Developmental expression of two forms of arginase in Neurospora crassa

• Published in: Biochimica et biophysica acta Vol. 1760; no. 6; pp. 848 - 857
• Main Authors: Turner, Gloria Ellen, Weiss, Richard L.
• Format: Journal Article
• Language: English
• Published: Netherlands Elsevier B.V 01.06.2006
• Subjects: Arginase; Arginase - genetics; Arginase - metabolism; Arginine - chemistry; Arginine - pharmacology; Conidia; Culture Media; Gene Expression Regulation, Fungal; Glutamate; Glutamic Acid - pharmacology; Isoenzymes - genetics; Isoenzymes - metabolism; Neurospora crassa; Neurospora crassa - enzymology; Neurospora crassa - genetics; Neurospora crassa - growth & development; Ornithine - pharmacology; Proline - pharmacology; Pyrroline-5-carboxylate dehydrogenase; RNA, Messenger - genetics; RNA, Messenger - metabolism; Time Factors; Arginase; Pyrroline-5-carboxylate dehydrogenase; Neurospora crassa; Glutamate; Conidia
• ISSN: 0304-4165; 0006-3002; 1872-8006
• DOI: 10.1016/j.bbagen.2006.02.012

N. crassa has two forms of arginase. The physiological role of multiple arginases is not understood. The two forms were shown to be differentially expressed from a single locus ( aga) and both proteins are localized to the cytoplasm. The 36-kDa protein was expressed in minimal and arginine supplemented medium, whereas the 41-kDa form was detected only in the presence of arginine.

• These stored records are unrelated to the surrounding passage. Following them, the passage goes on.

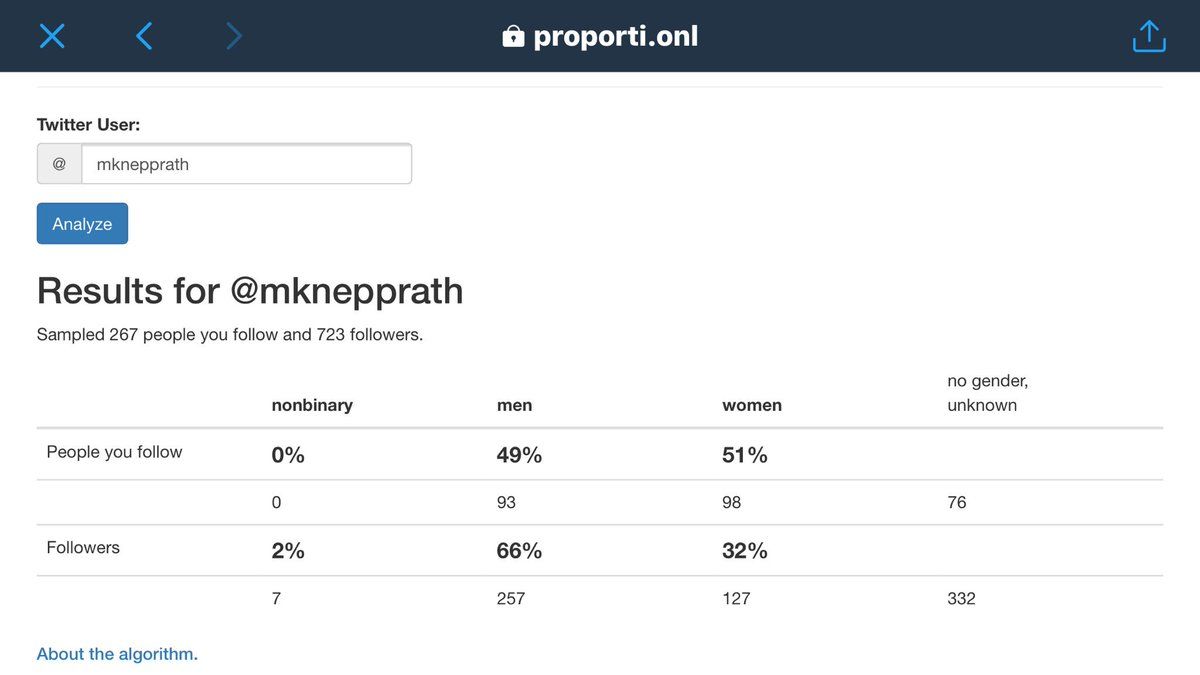Click the 332 unknown followers count

[x=961, y=599]
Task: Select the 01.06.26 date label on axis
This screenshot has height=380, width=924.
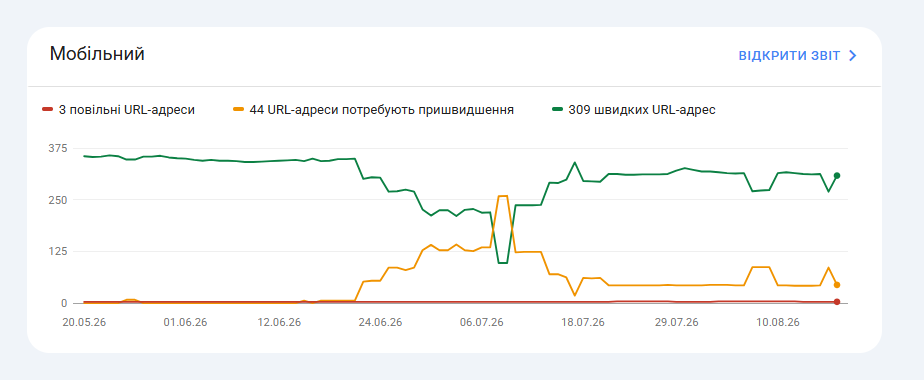Action: coord(185,322)
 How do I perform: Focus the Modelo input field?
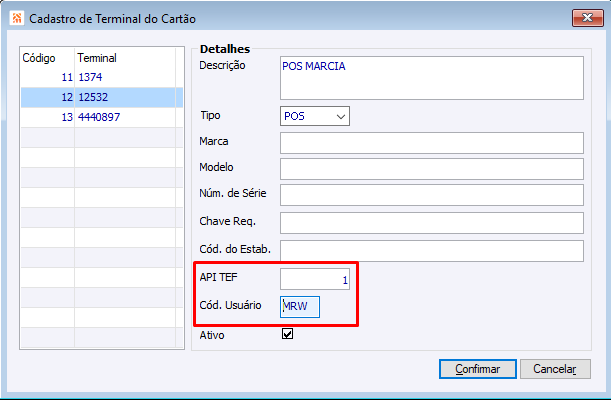[x=431, y=168]
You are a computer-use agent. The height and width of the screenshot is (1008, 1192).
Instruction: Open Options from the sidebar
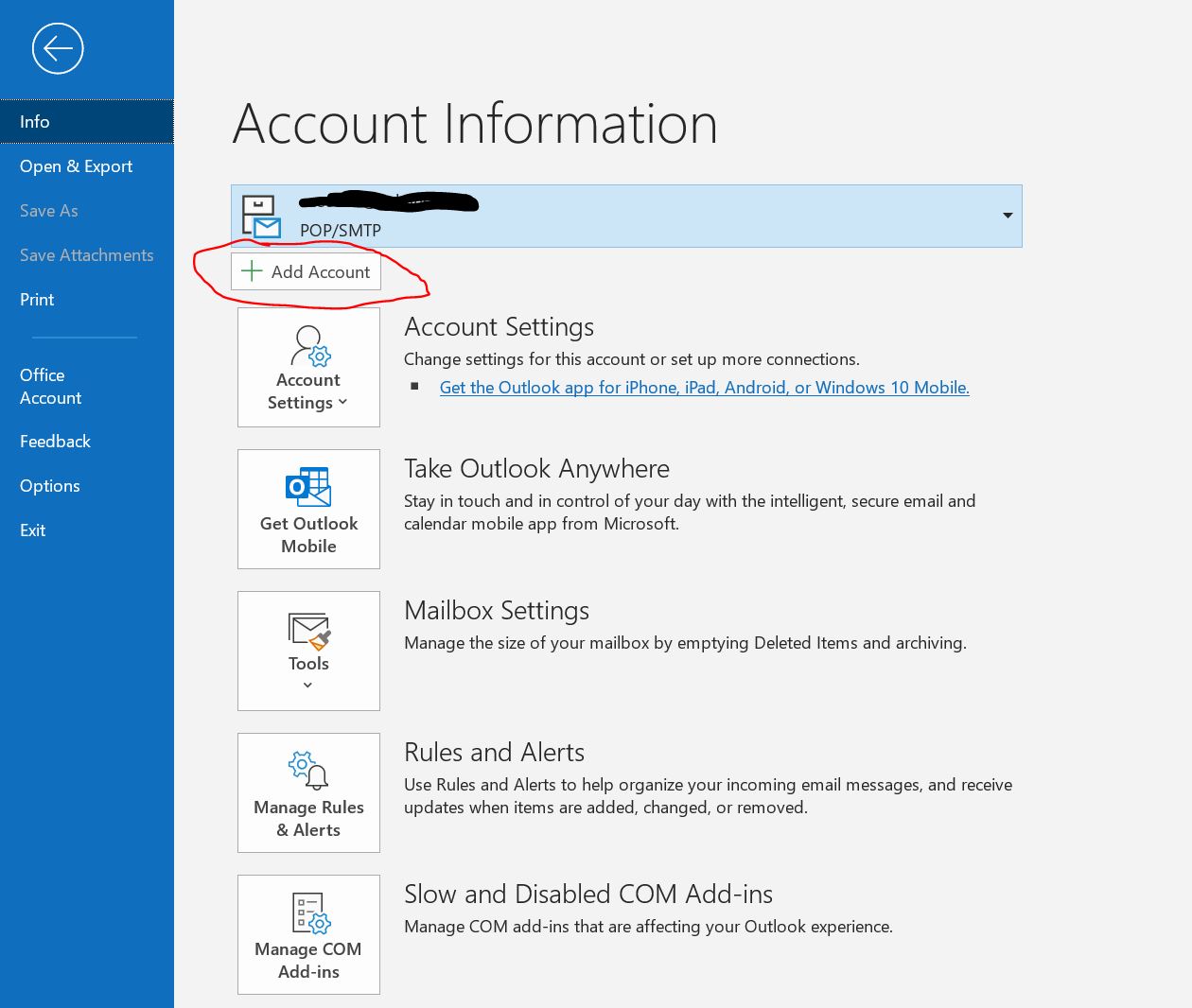[49, 486]
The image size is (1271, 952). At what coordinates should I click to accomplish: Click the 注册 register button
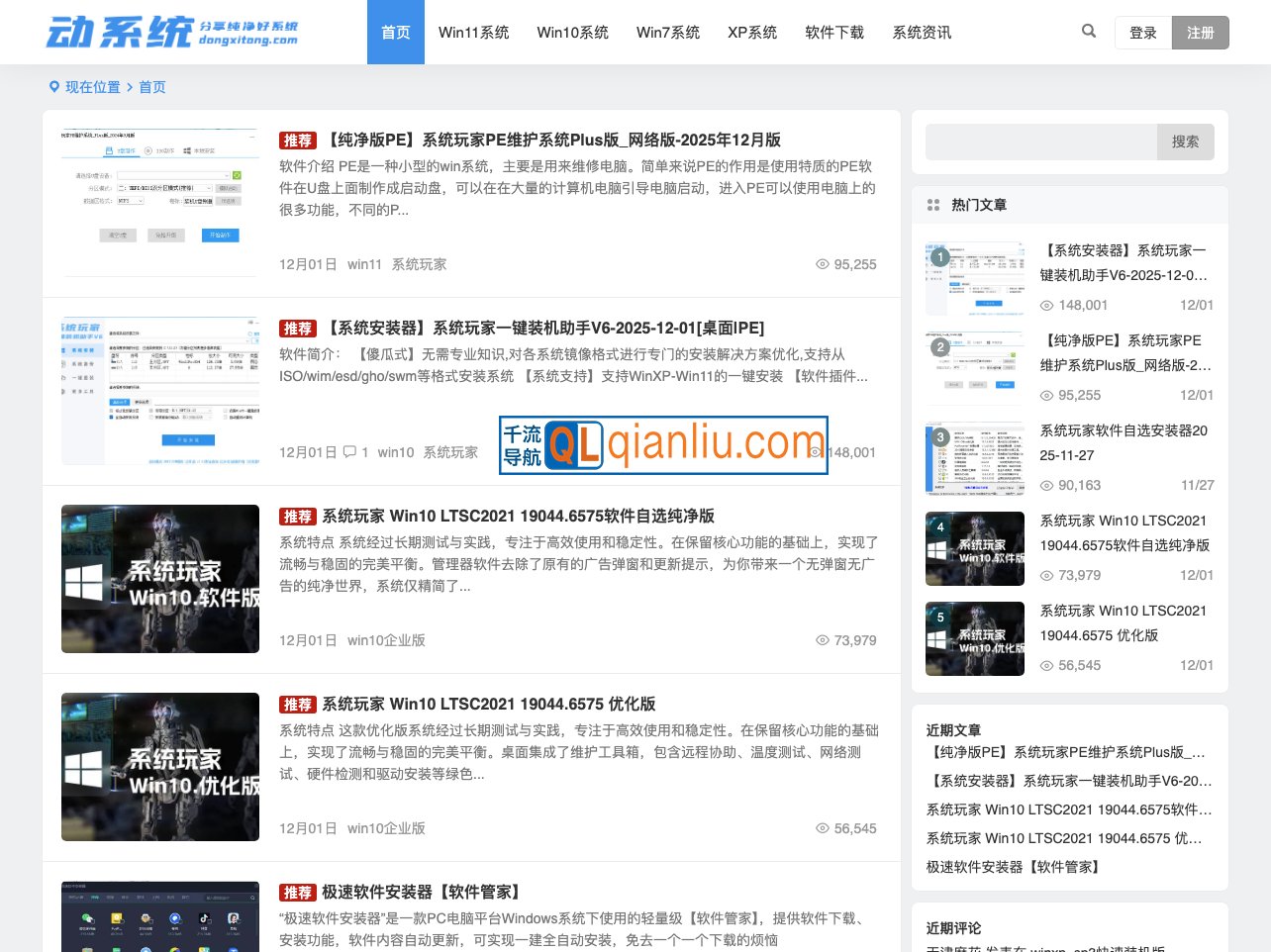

In this study we examined developmental expression of the two arginase transcripts and proteins in conidia and during conidial germination. Two novel observations are revealed, storage of both arginase proteins in conidia and temporal expression of aga transcripts during early germination. To better understand the role of arginase in conidia and the nature of the temporal expression, we examined the effects of related metabolites, arginine, ornithine, proline, glutamate and glutamine on protein storage and temporal expression. These metabolites were used as supplements or sole nitrogen sources. Storage of arginase protein was detected in all conidial samples examined except when glutamate was used as the nitrogen source. The aga temporal RNA expression early in germination was abolished when arginine related metabolites were used as nitrogen sources. The exception to this result is observed with glutamate where temporal expression was seen when glutamate was the sole nitrogen source and abolished with glutamate supplementation. The temporal expression result supports a unique role for arginase in glutamate accumulation early in germination whereas the protein storage result supports the existence of a novel pathway utilizing arginase for glutamate synthesis in asexual spore development.